**WORK TO COMPLETE**.
• a. According to the predictive maintenance article, what are the three most common mistakes made in the transition from condition monitoring to predictive maintenance?
• b. Pick up the predictive maintenance article at the end of its last paragraph and continue it.

**TEXT**.
The Shortest Distance Between Success And Failure (It’s Not A Straight Line)

Maintenance • November • Predictive Maintenance

The Shortest Distance Between Success And Failure (It’s Not A Straight Line)

EP Editorial Staff | March 21, 2012

No matter where you start, one of your main objectives will always be to get the most service life possible from your equipment.

By Randall Noon, P.E.

The basis for most condition-monitoring programs for critical plant equipment consists of two fundamental parts:

1. The periodic measurement of key performance parameters of the equipment.

2. A comparison of the equipment’s key performance parameters with an acceptance standard.

In essence, this basis contains an assumed correlation: If the measured key performance parameters are in line with accepted standards, then the equipment as a whole has a high probability of performing well.

Fig. 1. Simplified bathtub curve (equipment-failure rate vs. time)

From a statistical standpoint, this is a reasonable way to determine the current condition of plant equipment with a minimum of work or interruption of operations. If key performance parameters—usually things like temperature, vibration or lubrication chemistry—are also collected and maintained in a historical database, the progressive degradation of equipment performance due to wear and age effects can be plotted, trended and quantified.

Excluding statistical variations inherent in measuring performance parameters, unexpected deviations from either the acceptance standard or the expected degradation trend usually indi-cate developing problems that may portend failure of the equipment. Having been shown many times that this is much more cost-effective than the old “run to failure and ensure a series of stomach-ulcer-generating crises” method of plant maintenance, most industries in the 21st century still don’t seem to have adopted it.

At this point in the process, the condition-monitoring data that’s been collected over time can be used to turn a condition-monitoring program into a predictive-maintenance program. This is accomplished by leveraging the historical data to predict, by numerical extrapolation, when equipment failure can be expected. Based on this type of prediction, repair or replacement of the equipment can be conveniently scheduled prior to failure.

When condition monitoring and predictive maintenance are done well, the run-time of equipment is maximized—and unexpected plant downtime and labor overtime costs are minimized. This, in turn, boosts a company’s bottom line, improves the quality of work life for employees and, like Gershwin opined, “…the livin’ is easy.”

Unfortunately, the transition from condition monitoring to predictive maintenance is the point where most mistakes in a predictive maintenance system are made. The three most common mistakes are:

1) Linear extrapolation
2) A rigid data-sampling period
and
3) Incomplete inspection feedback

Mistake #1: Linear extrapolation
Fundamentally, extrapolation using linear functions is usually inaccurate for predicting failure.

If the performance parameter of a piece of equipment that is running well was “A” six months ago and is now “B,” connecting “A” to “B” with a straight line that is then extended into the future until it crosses the “unacceptable” performance level typically won’t provide a useful answer about when failure may occur. Generally, it overestimates when failure might occur—make that “grossly” overestimates.

During the period when a particular piece of equipment is operating well, it often appears that the observed degradation trend is linear. That’s because changes in the key performance parameters being measured may not change much over a relatively long period, especially when the equipment is operating in the flat part of its “bathtub curve.” This is the portion of the curve where failures are primarily due to random causes, not wear or end-of-service-life effects. When equipment is operating in this type of zone, performance-parameter changes can reasonably be approximated by a line. Furthermore, during this particular operating period, the dominant degradation mechanism may indeed be a linear—or nearly linear—physical function.

**EXTRACTED INFORMATION**.
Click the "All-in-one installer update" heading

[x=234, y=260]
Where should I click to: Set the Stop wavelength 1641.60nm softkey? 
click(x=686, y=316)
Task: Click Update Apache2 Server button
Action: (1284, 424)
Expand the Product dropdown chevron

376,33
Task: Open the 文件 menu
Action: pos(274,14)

**RESULTS FOR THE EXERCISE**.
• a. Linear extrapolation, a rigid data-sampling period, and incomplete inspection feedback.

• b.
Consider the simplified bathtub curve depicted in Fig. 1. The “time” axis has been greatly shortened due to space; for this reason it is often plotted on a logarithmic scale. Typically, the infant mortality zone will be a few days or weeks, the random failure zone will be years and the wear-out failure zone will be days or weeks. Note that the observed overall failure rate—the blue line—is composed of three independent factors that are summed:

1. Infant mortality failures (red dotted line)
2. Wear-out failures (orange dotted line)
and
3. Random failures (green solid line)

As the bathtub curve suggests, the time between the infant-mortality zone and the wear-out failure zone constitutes the major portion of an item’s service life. This is the area of operation where the likelihood of failure is lowest, and operating performance parameters don’t change much for a long time.

As Fig. 1 implies, when failure occurs, it’s usually a combination of several physical mechanisms interacting with one another. The net effect of this interaction is to accelerate the failure process. Consequently, as failure approaches, performance parameters often degrade exponentially.

Consider the following example that involved a newly installed, 2-pole, 3-phase motor. The motor was rated for 2500 hp at 4160 v.a.c. and 300 amperes, operated at 3570 rpm and rated for a temperature rise of 50 C degrees. It ran constantly when the plant was operating. The rated resistance from terminal to terminal in a phase was 0.0329 ohms.

Measured motor-testing data collected during each scheduled plant outage indicated that the motor had increased its phase-to-phase resistance imbalance from 0.0 to 0.70% in its first 18 months of service. The resistance imbalance then increased again from 0.70% to 1.98% in the next 18-month period (after a total of 36 months of service). Since measurements were made at the motor’s junction box, the resistance measurements also included the power supply cables.

The company had previously established an acceptance standard of 2.00% resistance imbalance. As long as this imbalance was less than 2.00%, the condition of the motor would be considered acceptable. (If resistance imbalance was 2.00% or higher, the company’s procedure would require checking for possible high-resistance connection problems.) Since the resistance imbalance was 1.98%, the measurement was considered to be within the acceptance criterion, and the motor was put back in service for another 18 months.

Fig. 2. Plot of the referenced motor resistance-imbalance measurements (click to enlarge)

The blue line in Fig. 2 plots the three resistance-imbalance measurements versus service time. The three points are connected with a straight line. The slope of the line in the first 18 months showed a 0.0388% increase per month. At this rate, the 2% acceptance criterion would be crossed after a service time of 51.4 months.

Since the next scheduled plant outage was at 36 months, the initial linear extrapolation to failure indicated that the motor would make it to the next outage at 36 months. Typically, for motors rated at 600 v.a.c. or more, a measured resistance imbalance of 3% or higher is well into the range for immediate failure. Imbalances that high cause large negative sequence currents that overheat insulation. Since the initial linear extrapolation predicted a resistance imbalance of 2.09% at 54 months—just a bit over the 2% acceptance criteria—the motor would also probably operate well enough to last that long.

During the next outage, resistance imbalance was measured to be 1.98%. The expected value provided by the initial linear extrapolation was 1.40% resistance imbalance. During the second period of 18 months, the linear rate of resistance-imbalance had significantly changed from an increase of 0.0388% per month to an increase of 0.0711% per month.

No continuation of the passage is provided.